What is it with the stupidly wealthy and cigars? Arthur will never understand the appeal.
“Indeed,” Eames says sympathetically, because that’s what he does. Tells people what they want to hear.
Calls them darling without fucking meaning it. Arthur derails that train of thought before it can go any farther.
“So I need you to find out for me.” Steinbrenner levels an expectant look at them. “Find out what Rodriguez is planning. Get me a number. I need to know what we’re dealing with. Fuck knows what kind of bullshit that agent of his has put into his head. I need to know how much this is going to cost me.”
Eames nods. “Of course. In turn, we will need—“
“Access, yeah. Rodriguez has an appointment with the team doctor week after next.
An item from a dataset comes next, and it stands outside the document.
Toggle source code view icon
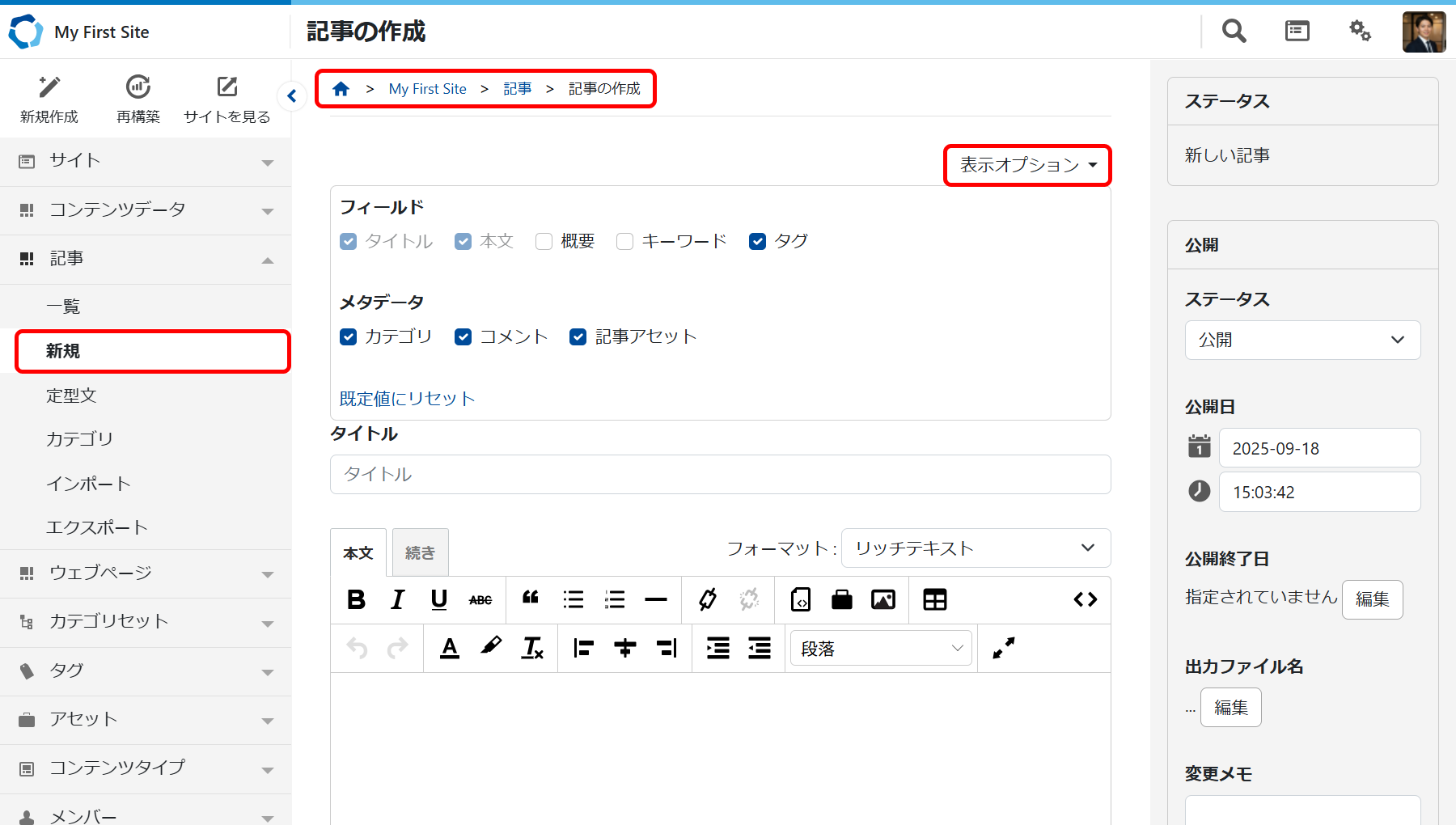The image size is (1456, 825). click(x=1085, y=599)
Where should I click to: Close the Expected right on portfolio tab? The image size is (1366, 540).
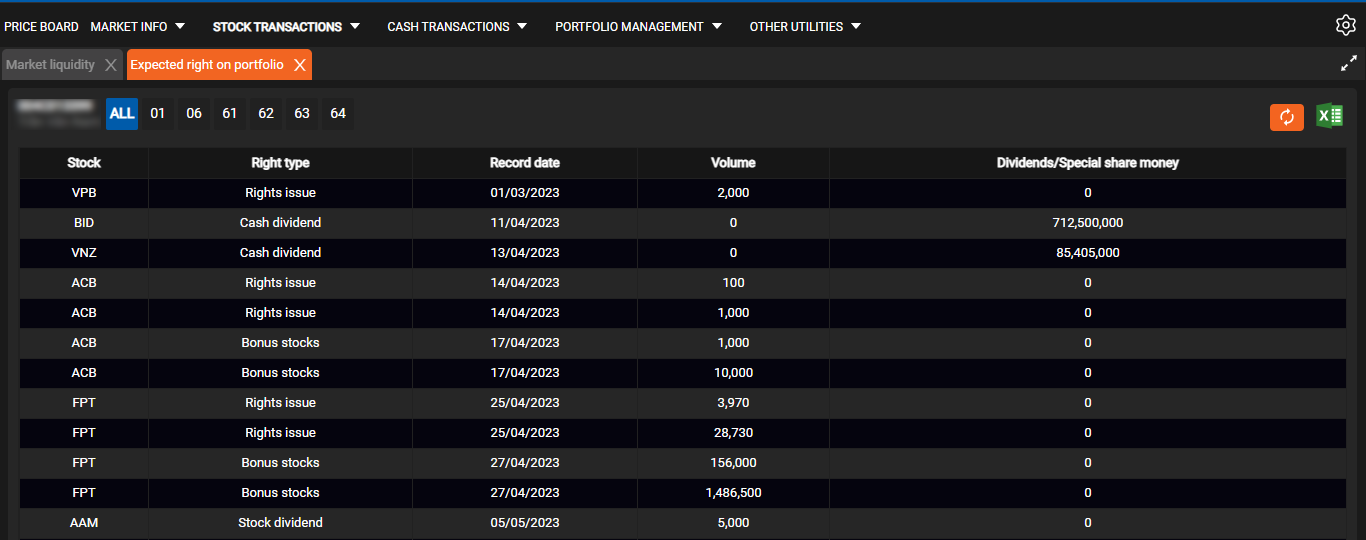[299, 65]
You’ll be ready by then, right?” Steinbrenner’s beady eyes shine dementedly, making him look like a cross between a third world dictator and something from an inner circle of hell.
Arthur wonders if Damn Yankees is actually a true story.
“Consider it done.” Eames rises to his feet and shakes Steinbrenner’s hand.
Arthur does the same, tamping down the urge to wipe his palm on his trousers afterward. Not that he’d mind being rude, but that’s no way to treat a Zegna suit.
Steinbrenner regards them closely, little piggy eyes squinting, and at last he gives a terse nod, their cue that they’re dismissed. His assistant waits in the outer office to see them out.
“Well done,” Eames says once they’re clear of the building. “You made quite the impression with your surly silence.” The corners of Eames's mouth slant up in amusement.
“This job is ridiculous,” Arthur says, still surly if less silent.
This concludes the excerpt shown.